Zidane slung a calculating stare at the window on the adjacent wall, some twenty feet away, but then wondered just how far the drop to the cobblestones was outside, if he made it to the window at all. Then he remembered what happened last time he actually escaped the building and decided he definitely a) didn't want to go back in the cupboard and b) wanted dinner for the next three nights.

So with his priorities in mind, he clambered down the network of gears and landed gracelessly on his behind. He received a cuff round the head for his troubles, then was picked up by his tail, eliciting an indignant squeal from him, followed by a list of all the bad words he'd picked up over the last few days, including, but not limited to, 'shittinsonuvabitch!' and concluded with an outraged, "MINE!"

"Ehehe," Baku agreed, before dumping them both in the tub of now freezing water, clothes, pouts and all.
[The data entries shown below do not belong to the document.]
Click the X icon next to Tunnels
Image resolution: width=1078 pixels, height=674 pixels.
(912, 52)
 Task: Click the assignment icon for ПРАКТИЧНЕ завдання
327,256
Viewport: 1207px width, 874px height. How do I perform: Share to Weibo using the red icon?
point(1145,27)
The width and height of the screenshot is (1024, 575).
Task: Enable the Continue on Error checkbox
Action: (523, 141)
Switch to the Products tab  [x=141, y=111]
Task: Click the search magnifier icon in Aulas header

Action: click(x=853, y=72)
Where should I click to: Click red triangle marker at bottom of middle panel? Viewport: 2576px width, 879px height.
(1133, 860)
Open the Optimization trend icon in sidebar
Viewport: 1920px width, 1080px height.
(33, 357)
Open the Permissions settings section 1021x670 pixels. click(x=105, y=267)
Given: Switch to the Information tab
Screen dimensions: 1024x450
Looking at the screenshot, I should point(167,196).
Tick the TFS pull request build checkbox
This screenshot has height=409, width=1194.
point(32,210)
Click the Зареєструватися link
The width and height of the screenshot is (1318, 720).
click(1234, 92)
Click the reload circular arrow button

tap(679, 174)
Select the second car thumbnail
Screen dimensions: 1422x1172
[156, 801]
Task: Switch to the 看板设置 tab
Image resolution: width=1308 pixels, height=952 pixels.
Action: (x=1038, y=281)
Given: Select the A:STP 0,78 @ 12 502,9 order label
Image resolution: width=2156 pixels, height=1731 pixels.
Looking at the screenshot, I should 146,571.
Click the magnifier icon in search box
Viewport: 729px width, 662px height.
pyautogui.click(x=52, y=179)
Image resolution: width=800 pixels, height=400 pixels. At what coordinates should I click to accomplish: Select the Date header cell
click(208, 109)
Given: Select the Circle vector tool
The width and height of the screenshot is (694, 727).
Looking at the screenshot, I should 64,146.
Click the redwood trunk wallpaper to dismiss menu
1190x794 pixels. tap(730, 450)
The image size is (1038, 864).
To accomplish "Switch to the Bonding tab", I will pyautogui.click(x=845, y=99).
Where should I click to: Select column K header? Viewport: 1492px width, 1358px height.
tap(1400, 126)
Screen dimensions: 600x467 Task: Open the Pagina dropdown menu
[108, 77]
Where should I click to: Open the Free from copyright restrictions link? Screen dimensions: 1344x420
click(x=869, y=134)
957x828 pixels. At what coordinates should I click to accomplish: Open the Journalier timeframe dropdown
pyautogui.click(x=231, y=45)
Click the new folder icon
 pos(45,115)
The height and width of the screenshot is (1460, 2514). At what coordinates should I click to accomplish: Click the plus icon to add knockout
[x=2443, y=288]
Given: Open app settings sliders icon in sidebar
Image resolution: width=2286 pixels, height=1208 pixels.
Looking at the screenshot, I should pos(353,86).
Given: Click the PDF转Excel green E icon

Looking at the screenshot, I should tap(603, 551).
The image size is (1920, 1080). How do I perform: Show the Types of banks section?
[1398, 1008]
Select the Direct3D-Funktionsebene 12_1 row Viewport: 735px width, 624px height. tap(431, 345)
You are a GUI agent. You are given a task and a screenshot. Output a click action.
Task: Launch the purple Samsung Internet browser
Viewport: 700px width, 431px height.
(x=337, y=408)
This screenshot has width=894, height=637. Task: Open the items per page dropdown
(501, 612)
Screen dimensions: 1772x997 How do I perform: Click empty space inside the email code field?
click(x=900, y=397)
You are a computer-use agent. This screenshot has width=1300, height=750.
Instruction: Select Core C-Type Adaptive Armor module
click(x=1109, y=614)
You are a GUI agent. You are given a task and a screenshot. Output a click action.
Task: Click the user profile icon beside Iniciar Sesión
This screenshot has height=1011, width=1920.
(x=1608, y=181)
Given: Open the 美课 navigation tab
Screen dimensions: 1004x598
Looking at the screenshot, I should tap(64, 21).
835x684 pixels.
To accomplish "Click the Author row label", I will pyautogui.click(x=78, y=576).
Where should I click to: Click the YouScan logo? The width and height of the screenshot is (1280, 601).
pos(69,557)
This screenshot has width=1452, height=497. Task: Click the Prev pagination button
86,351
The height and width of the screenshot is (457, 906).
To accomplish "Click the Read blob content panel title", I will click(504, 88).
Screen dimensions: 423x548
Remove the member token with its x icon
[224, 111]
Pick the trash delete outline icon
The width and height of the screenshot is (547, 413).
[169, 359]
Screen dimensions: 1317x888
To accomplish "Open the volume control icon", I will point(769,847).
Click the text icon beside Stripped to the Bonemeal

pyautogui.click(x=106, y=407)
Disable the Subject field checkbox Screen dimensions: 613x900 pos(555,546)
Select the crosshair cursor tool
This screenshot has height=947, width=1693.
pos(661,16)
While the average thief resident to the hideout was neither bothered nor unamused by Zidane's inappropriate grasp of the Gaian language, his tact left a lot to be desired, so taking him out in public was difficult bordering on embarrassing. Not only would he cuss like a drunk sailor at friend and stranger alike, but none of the store owners appreciated the repeated 'mine' he threw at their unsold merchandise. Baku wasn't about to apologise for the kid's gauche behaviour because no one appreciated a troubled upbringing quite like him, and neither did he scold Zidane as long as he kept his hands to himself - at least while people were watching.

But after a while Baku tired of Zidane's shrill voice chirping obscenities and false claims as he picked his way through a bustling market, and he'd never benefited from unwanted attention yet. To hush him up he took him to a stand that was selling shaved ice and immediately Zidane was in the throes of a fit of 'mines', tossing them all over the damn place like breadcrumbs to pigeons.

"Alright, alright, shut yer damn trap fer two seconds, would ya?" Baku grumbled under his breath, counting gil into his palm while Zidane practically clawed up his trouser leg to see the colourful shaved ice the stall owner was making for the kid in front.

Once the previous patrons had moved along (Zidane's eyes following the other kid's treat like he could magic it into his own hands) Baku gruffly asked for a Strawberry Ice, and just when the guy was halfway through making it, Zidane said clear as crystal, "Nuh-uh, I want a blue one."

Baku stared down at him. Zidane stared back, and when his request went answered he added, "Please?"